Work instruction ▸ Report the number of lines in the data where the word "agent" appears, and add no other text.

Records shown ▸
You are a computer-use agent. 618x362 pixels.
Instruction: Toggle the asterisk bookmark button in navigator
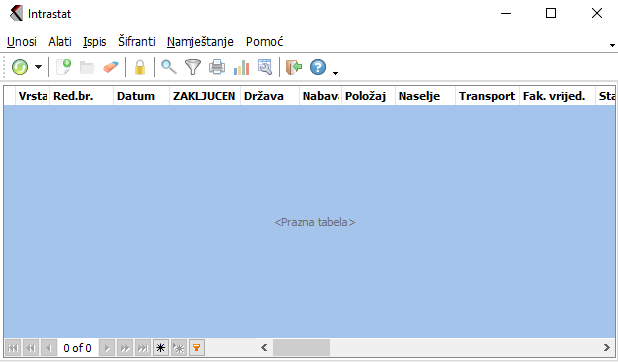[161, 348]
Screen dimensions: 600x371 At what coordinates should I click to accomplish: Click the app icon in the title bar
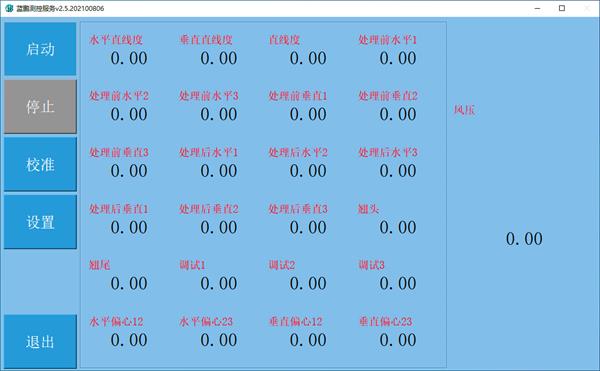[9, 8]
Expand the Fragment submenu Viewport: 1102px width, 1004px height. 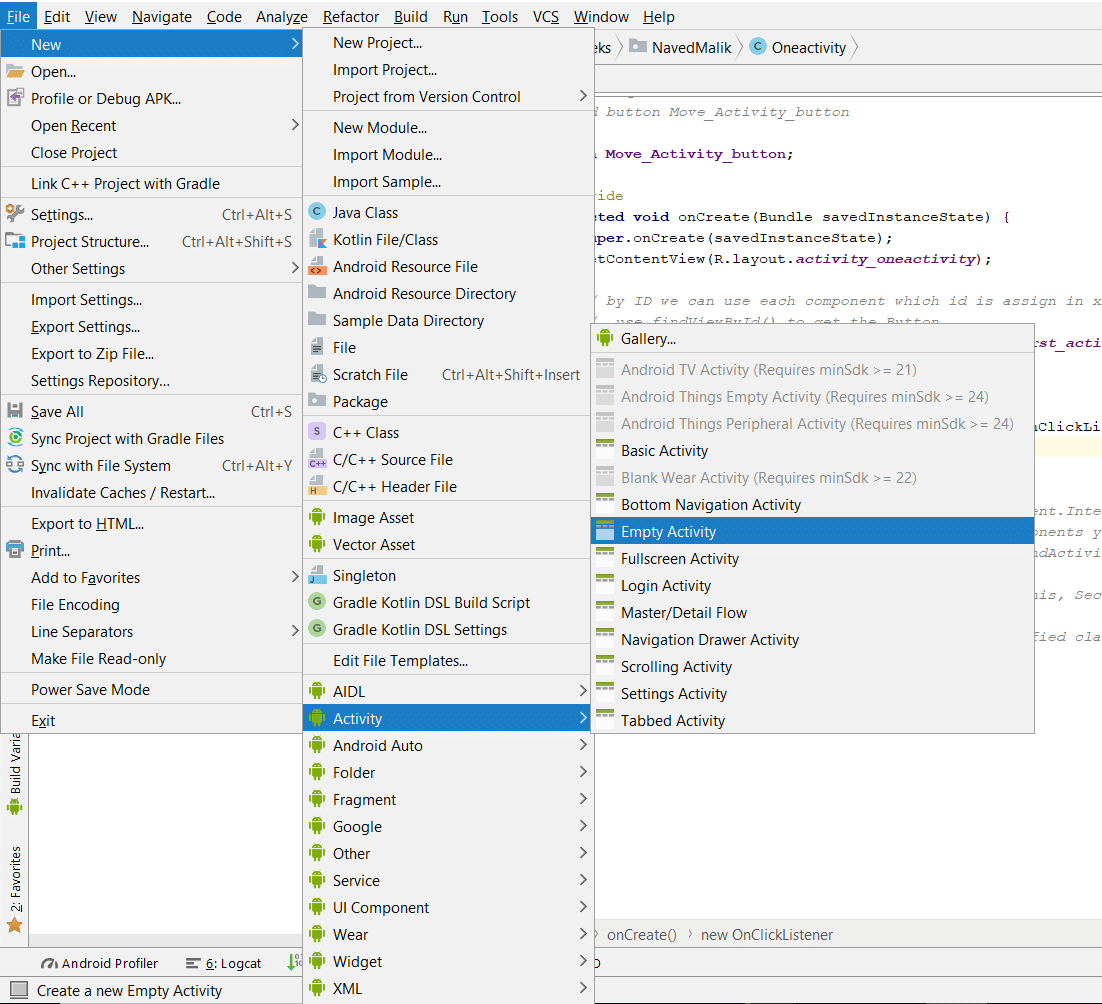[363, 799]
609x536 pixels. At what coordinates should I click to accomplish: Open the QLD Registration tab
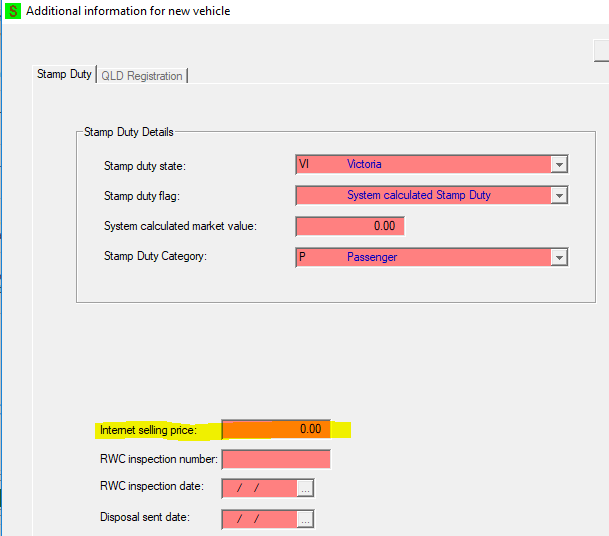tap(141, 76)
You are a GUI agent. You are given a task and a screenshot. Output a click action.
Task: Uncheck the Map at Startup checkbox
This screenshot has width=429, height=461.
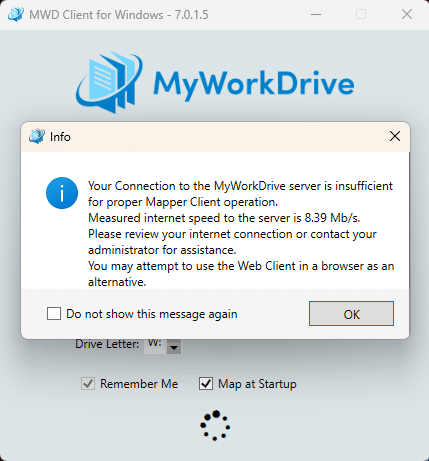tap(206, 384)
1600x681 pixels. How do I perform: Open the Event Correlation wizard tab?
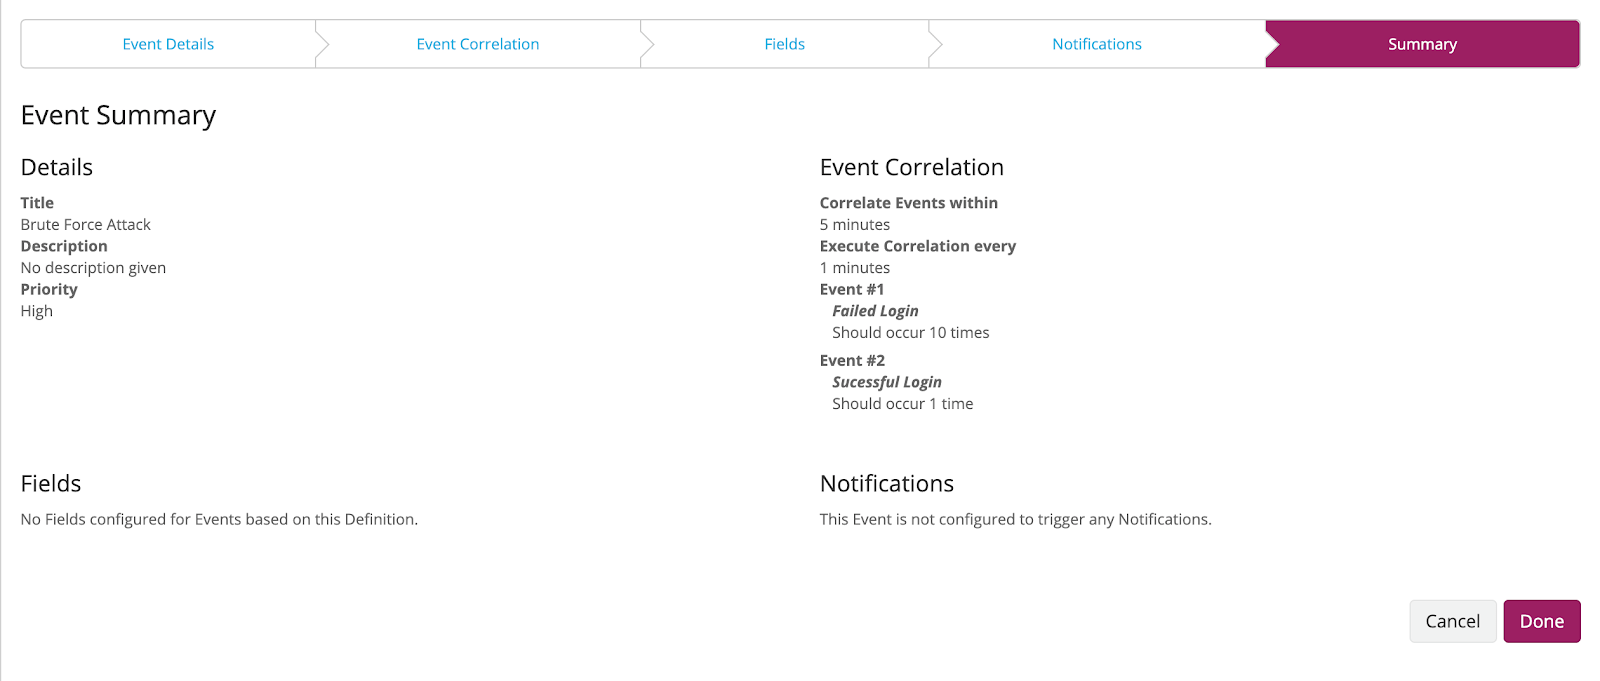[x=478, y=44]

Task result ▸ 2